What the exercise asks:
All that should appear is the line containing "Cookies (211, 1659)" and the lines after it in the records below, each reproduced exactly.

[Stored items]
^^^^^^^^

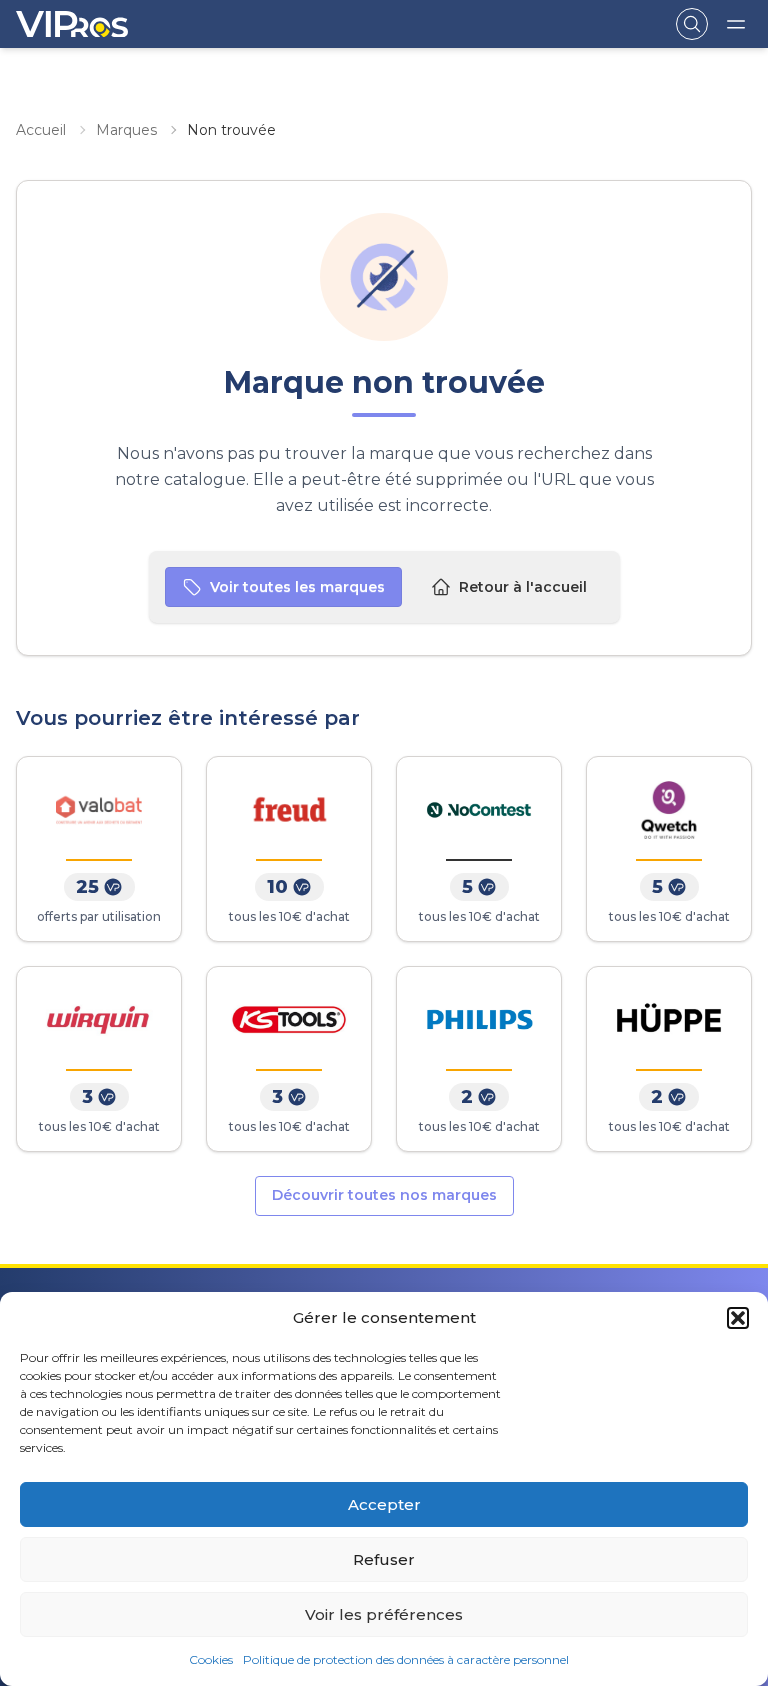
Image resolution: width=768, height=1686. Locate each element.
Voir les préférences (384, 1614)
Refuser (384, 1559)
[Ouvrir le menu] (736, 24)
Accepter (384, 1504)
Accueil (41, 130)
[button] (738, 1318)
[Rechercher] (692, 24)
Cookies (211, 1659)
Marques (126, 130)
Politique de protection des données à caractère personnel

^^^^^^^^

Response:
Cookies (211, 1659)
Marques (126, 130)
Politique de protection des données à caractère personnel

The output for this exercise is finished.